中には誰もいなくて、ロッカーがたくさん置かれていた。パーテーションもあって、気楽に着替えることができそうだ。部屋の中央に並べられた、更衣室によくあるタイプの青い椅子に荷物を置く。すると水に濡れても平気なカバンが倒れて、イルカの浮きが出てきた。
私はそれを手に取ってつぶやく。
「これも膨らませないとだね」
「肺活量どれだけいるんだろう?」
「疲れたら交代すればよくない?」
「……そうだね」
未来はほんのりと顔を赤くしていた。私はにやけ面で未来をみつめる。
「キスなんてさっきもしたのに、ただの間接キスで緊張するんだ?」
「だって、必死で息を吹き込むわけだから、たぶん唾液でべとべとになるでしょ? そんなの……」
「そんなの?」
「なんでもない。それより早く着替えようよ。時間は限りがあるんだから」
「はいはい」
私たちはお互いパーテーションの向こう側に入って、水着に着替える。
着替え終わって顔を合わせると、やっぱり未来に良く似合っていた。未来はいたずらっぽい笑顔で問いかけてくる。
「どう?」
「どうって言われても、可愛いとしか……」
「ふふ。詩子も可愛いよ」
未来が椅子に座るから、私はその後ろにまわりこんで髪の毛を触る。ふんわりとしていて、見た目通りサラサラだった。私はそれをひとまとめにして、泳ぐのに適した後ろ髪に整える。

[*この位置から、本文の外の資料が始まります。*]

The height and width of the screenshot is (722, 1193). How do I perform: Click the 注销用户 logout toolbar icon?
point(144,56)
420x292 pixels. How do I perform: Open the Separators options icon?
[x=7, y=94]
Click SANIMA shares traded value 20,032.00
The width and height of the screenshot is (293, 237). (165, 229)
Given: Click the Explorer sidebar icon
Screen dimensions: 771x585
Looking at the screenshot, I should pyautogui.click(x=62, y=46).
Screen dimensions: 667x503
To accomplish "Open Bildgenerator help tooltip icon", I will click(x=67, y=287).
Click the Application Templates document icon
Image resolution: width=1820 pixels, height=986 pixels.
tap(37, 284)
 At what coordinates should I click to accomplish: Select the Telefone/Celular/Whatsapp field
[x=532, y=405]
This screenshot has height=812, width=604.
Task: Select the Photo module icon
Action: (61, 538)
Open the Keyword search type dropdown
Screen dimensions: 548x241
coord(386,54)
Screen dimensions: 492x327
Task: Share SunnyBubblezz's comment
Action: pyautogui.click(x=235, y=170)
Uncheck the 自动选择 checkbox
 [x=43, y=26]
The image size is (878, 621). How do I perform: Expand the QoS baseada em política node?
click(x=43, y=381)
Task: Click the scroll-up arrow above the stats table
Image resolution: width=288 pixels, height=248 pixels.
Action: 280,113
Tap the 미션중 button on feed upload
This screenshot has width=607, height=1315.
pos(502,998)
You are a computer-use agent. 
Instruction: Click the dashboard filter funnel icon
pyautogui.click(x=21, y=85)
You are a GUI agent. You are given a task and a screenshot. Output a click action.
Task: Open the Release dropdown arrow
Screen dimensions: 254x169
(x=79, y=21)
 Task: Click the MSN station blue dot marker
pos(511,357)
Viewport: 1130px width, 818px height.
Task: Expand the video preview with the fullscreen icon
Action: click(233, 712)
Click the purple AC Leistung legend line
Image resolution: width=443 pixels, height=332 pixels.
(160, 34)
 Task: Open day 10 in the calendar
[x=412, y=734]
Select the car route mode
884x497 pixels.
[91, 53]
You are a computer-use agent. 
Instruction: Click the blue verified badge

整え終わって手を離そうとすると、未来に引き止められた。
「もう少しだけ、撫でて欲しい」
「未来は甘えん坊なんだね」
耳元でささやくと「好きな人に触ってもらいたいと思うのは普通でしょ」と恥ずかしそうな声が聞こえてきた。私は微笑みながら、優しく何度も何度も頭を撫でてあげる。
しばらくして正面に回り込むと、未来は気持ちよさそうに目を閉じていた。ただ撫でただけなのに、こんなにリラックスしてくれたことが嬉しかった。それだけ私を信頼してくれているのだろう。
「次は未来が結って」
「はいはい」
私が座ると、未来は後ろから興味深そうな手つきで髪の毛に触れてきた。
「んー。髪質は悪くないけど、コンディショナーが合ってないのかな?」
「お母さんが買ってきてくれるの使ってるだけだよ」
私はおしゃれとかそこまで興味ないから、化粧品とかも最低限の化粧水くらいしか買わないし、たまに服を自分で買う以外は全部お母さん任せだ。
未来は不服そうな表情でつげた。
「もったいないね。もっと綺麗な髪にできるのに」
「そしたらもっと好きになってくれる?」
私がニヤニヤと問いかけると、未来は満面の笑みを浮かべた。
「大好きになるよ」
「……それなら気にしてみようかな」
私が顔を熱くしながら微笑むと、未来は優しい手つきで私の髪を撫でてくれる。
「詩子は私と同じくらい美人なんだから、もっと自分を大切にしてあげるんだよ? そしたらきっと私がいなくなったあとでも、いい人と付き合えると思うから」
「そんなこと言わないでよ」
振り返って、未来をみつめた。未来は申し訳なさそうな、やるせない表情を浮かべていた。何をするにも余命という壁が立ちはだかる。それは理解している。けれど、今くらい忘れてくれてもいいはずだ。
「……ごめん。ますます嫌だなって思っちゃってさ。詩子のいいところをみつけるたびに、死ぬのが怖くなっていくんだ。こらえたいのもやまやまなんだけど、漏れ出しちゃうというか」
「忘れられないのなら、こらえなくてもいいよ。なんでも話してくれたらいい。抑え込んで一人で抱えるのは、絶対に違うから」
私は真剣な表情で、未来の頭を撫でる。すると未来は寂しそうに笑った。